- _What to do_
Exact copy, no pictures: every line from the one that contains "Where should I" through the end of the data below, and nothing else.

[Stored data]
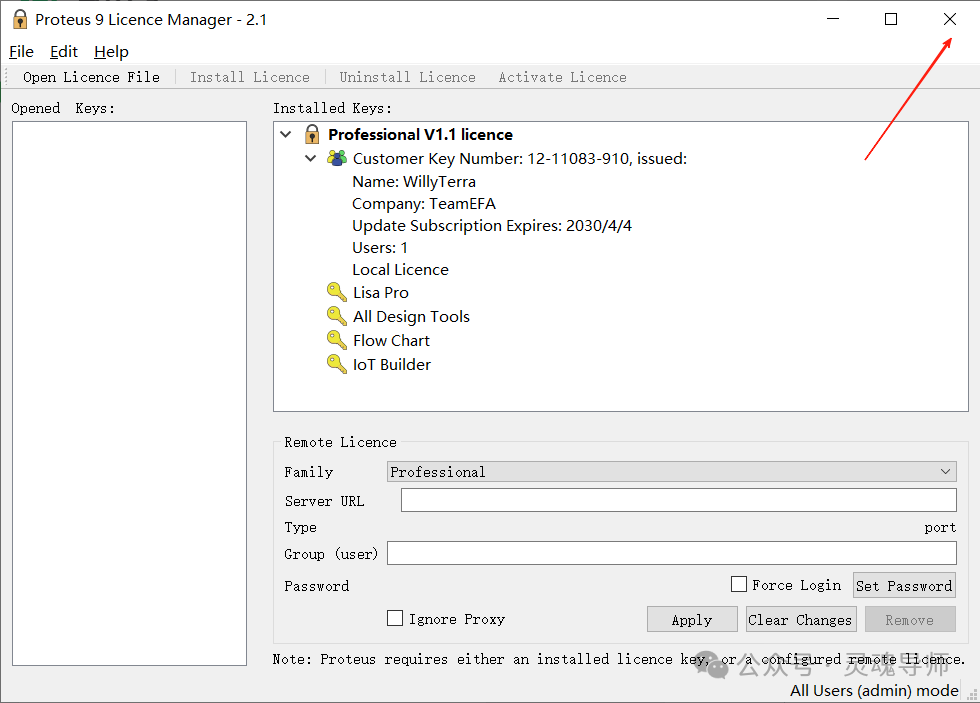The image size is (980, 703).
Task: Toggle Force Login off after checking
Action: (x=738, y=584)
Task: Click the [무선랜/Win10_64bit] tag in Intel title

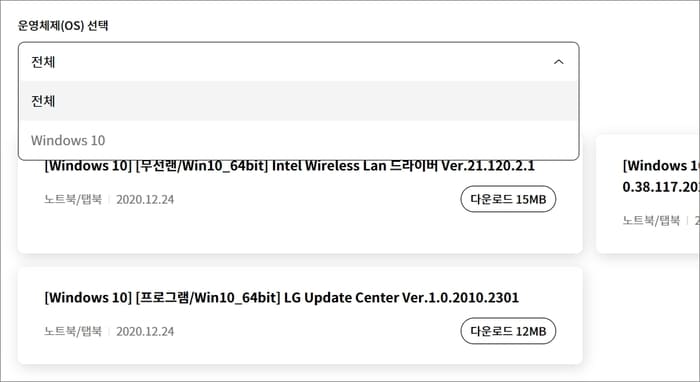Action: (202, 166)
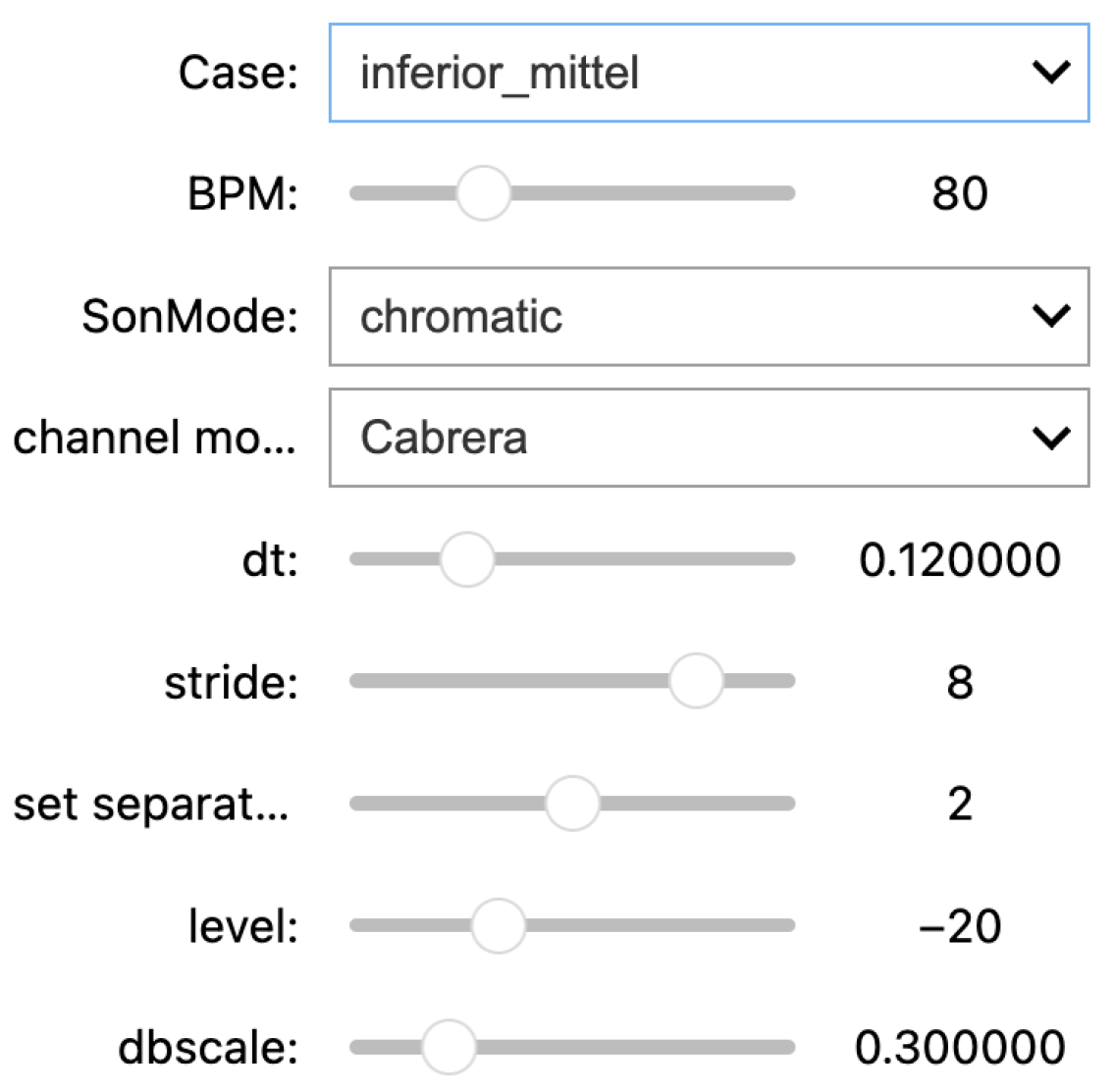Viewport: 1114px width, 1092px height.
Task: Click the dt value readout 0.120000
Action: click(960, 560)
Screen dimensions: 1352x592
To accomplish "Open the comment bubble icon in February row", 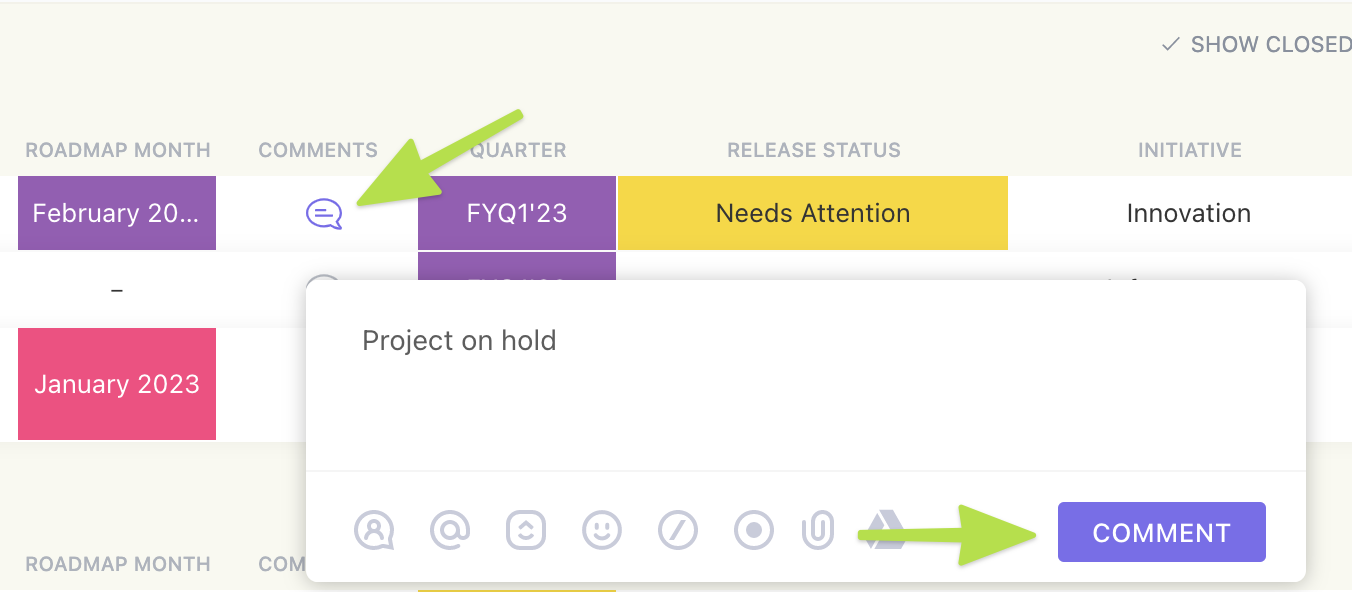I will (325, 213).
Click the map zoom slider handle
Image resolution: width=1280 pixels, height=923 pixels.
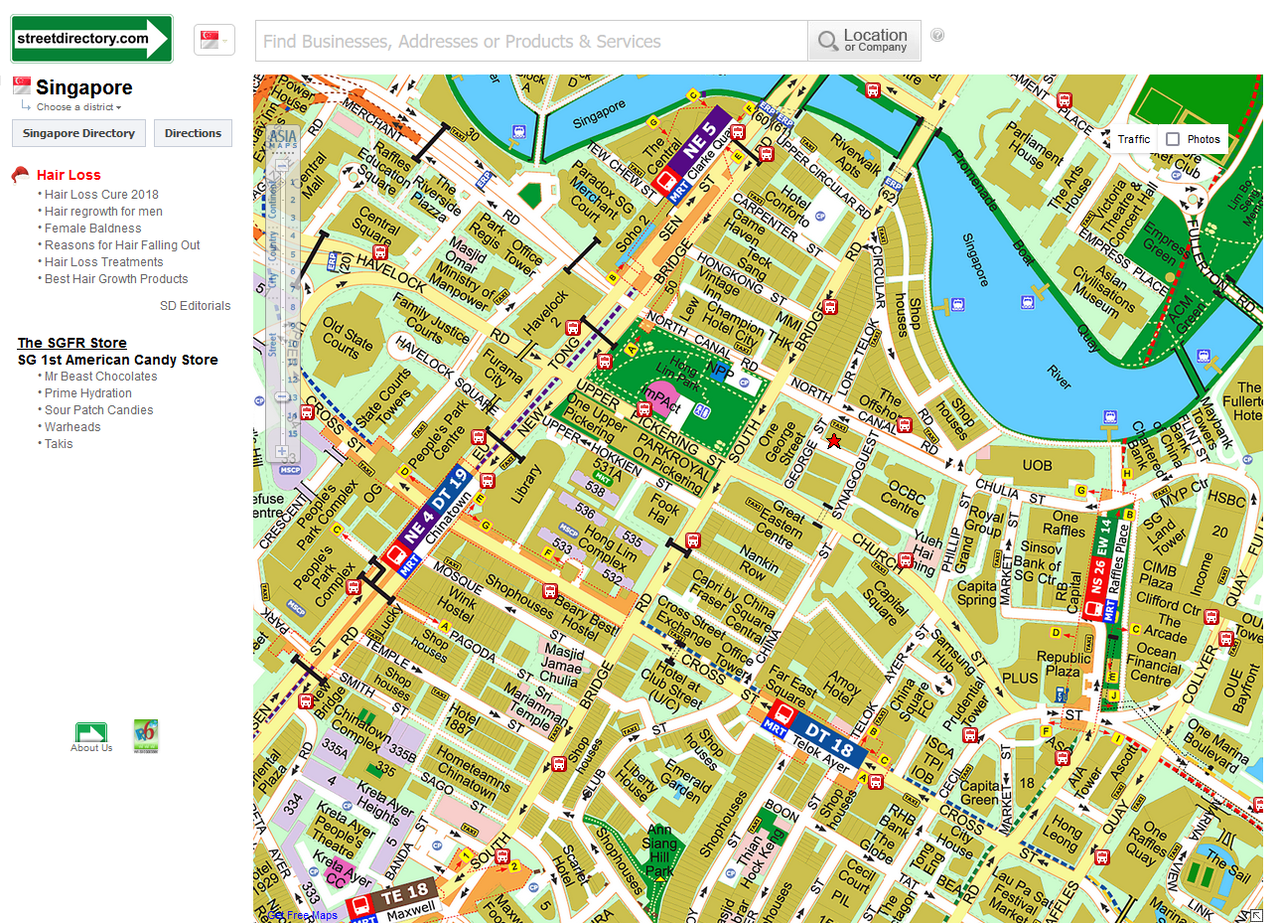tap(283, 397)
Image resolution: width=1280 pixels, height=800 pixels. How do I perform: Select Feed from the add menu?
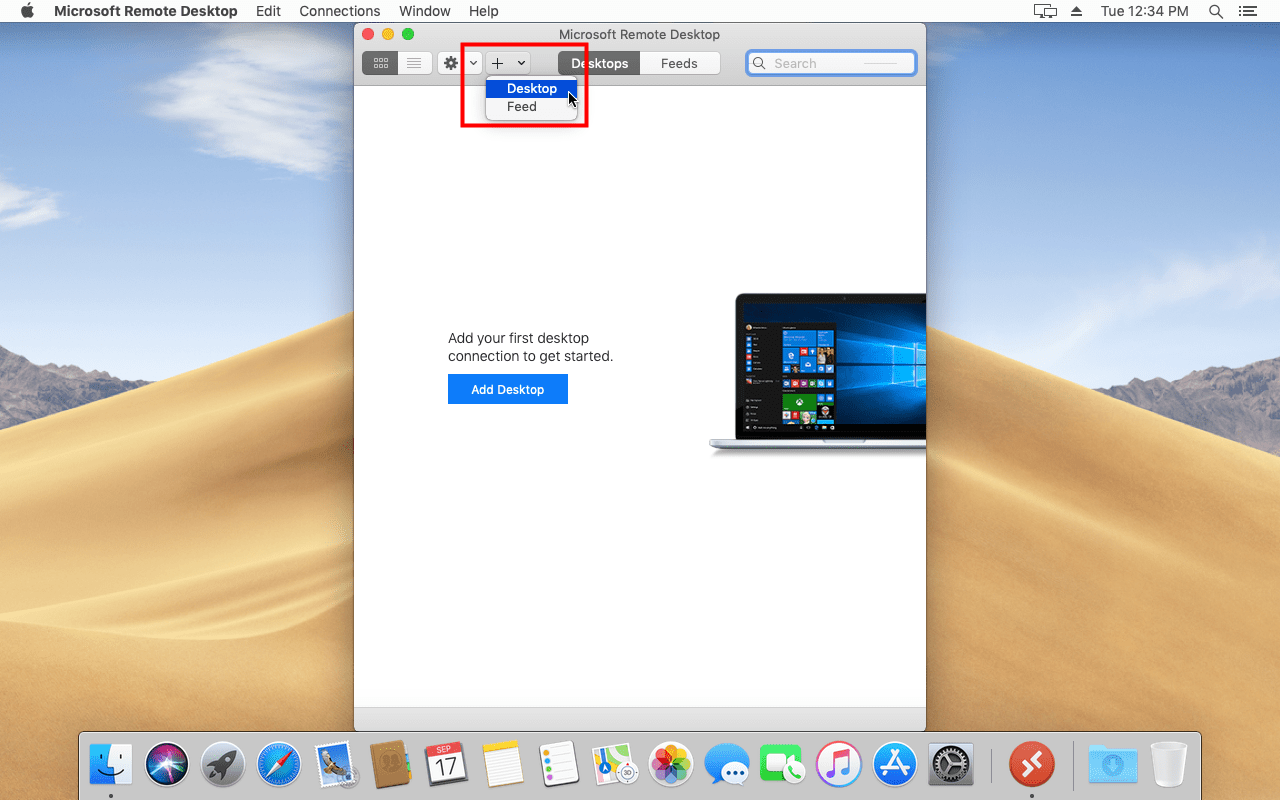click(521, 107)
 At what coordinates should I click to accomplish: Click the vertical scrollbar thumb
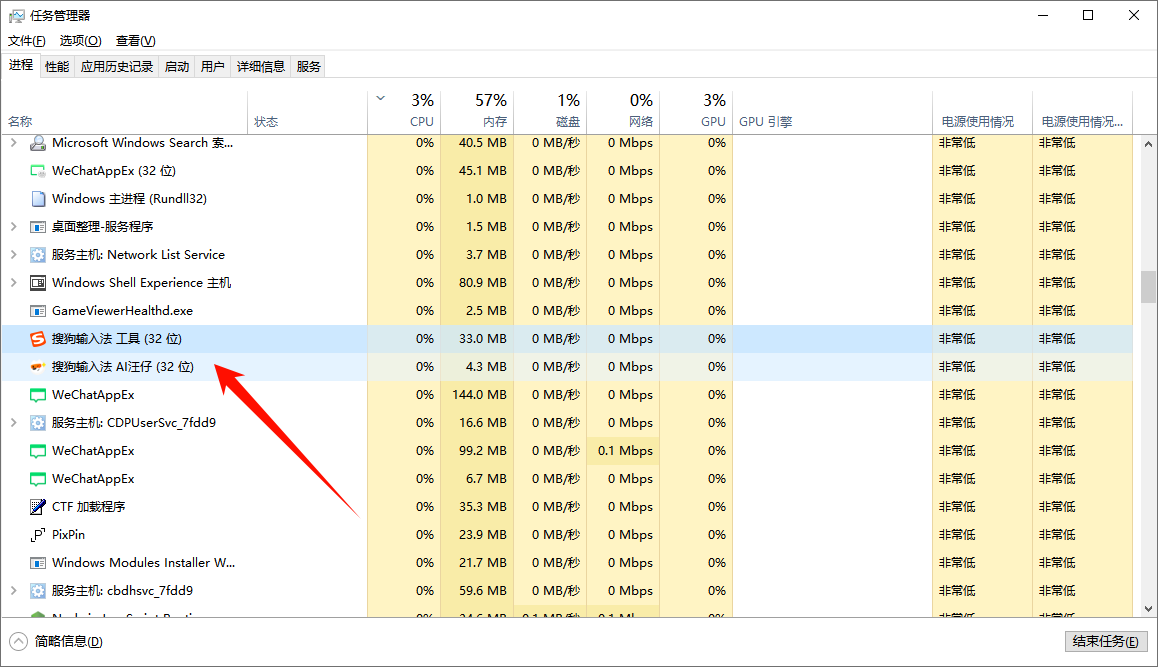click(1148, 286)
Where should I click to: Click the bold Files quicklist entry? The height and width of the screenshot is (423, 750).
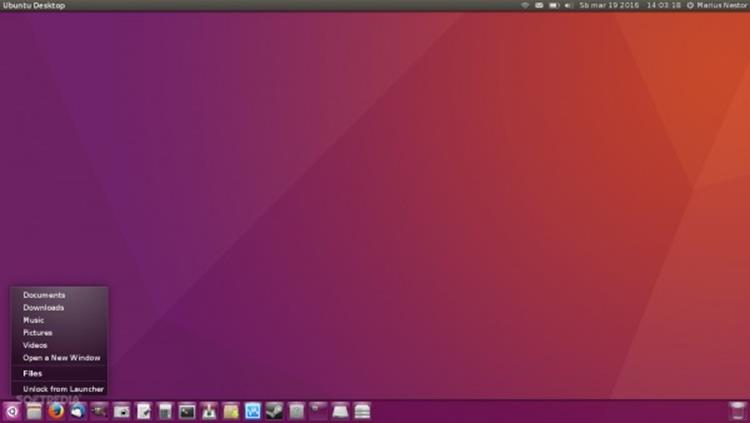pyautogui.click(x=33, y=373)
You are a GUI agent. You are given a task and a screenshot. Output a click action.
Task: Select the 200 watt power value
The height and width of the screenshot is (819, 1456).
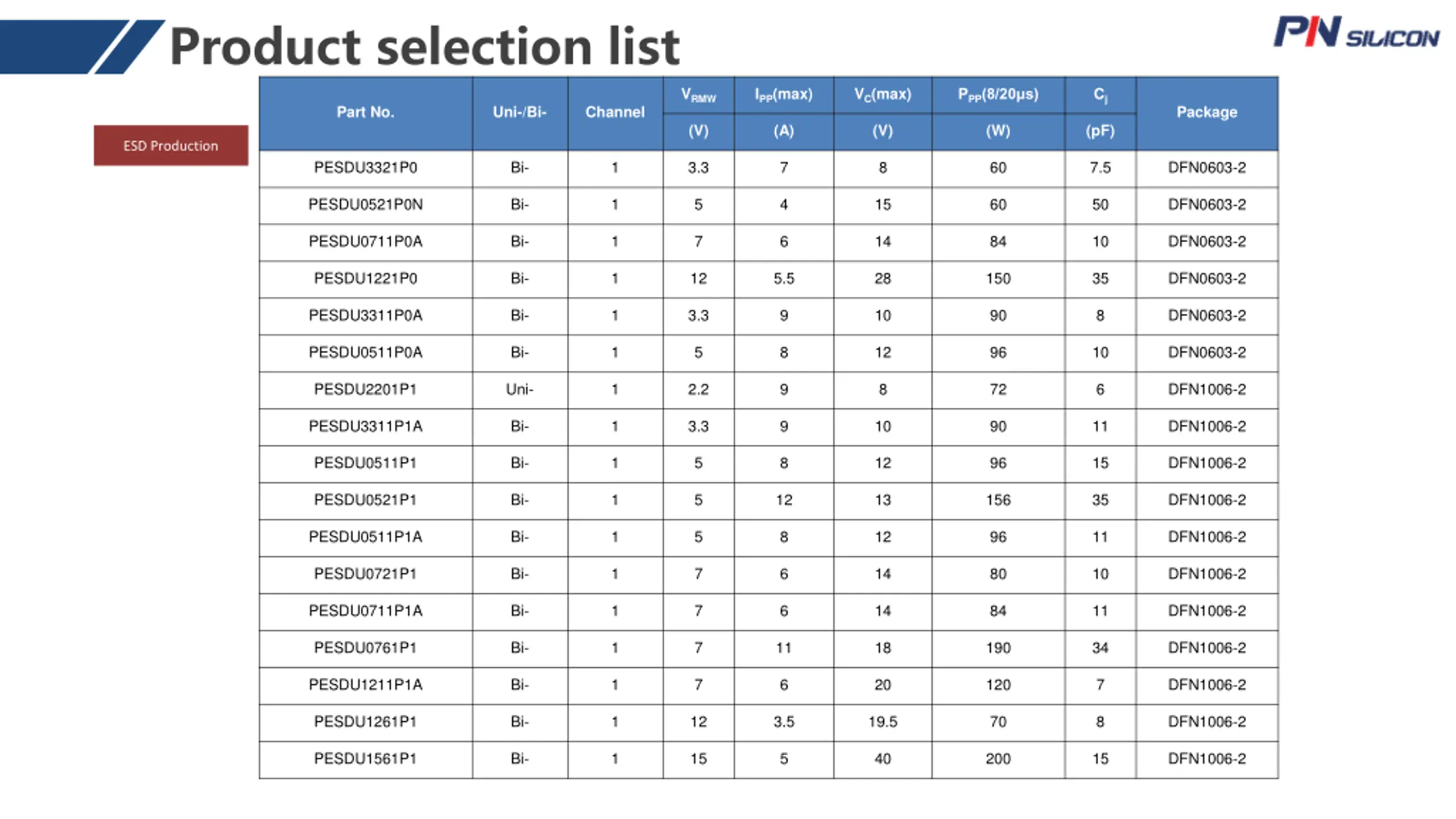pyautogui.click(x=998, y=759)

- _Exercise answer_
Where should I click to: Click the bold Files quicklist entry? The height and width of the screenshot is (423, 750).
pyautogui.click(x=33, y=373)
You are a GUI agent. You are given a task and a screenshot. Output a click action.
Task: Select the 200 watt power value
The height and width of the screenshot is (819, 1456).
pyautogui.click(x=998, y=759)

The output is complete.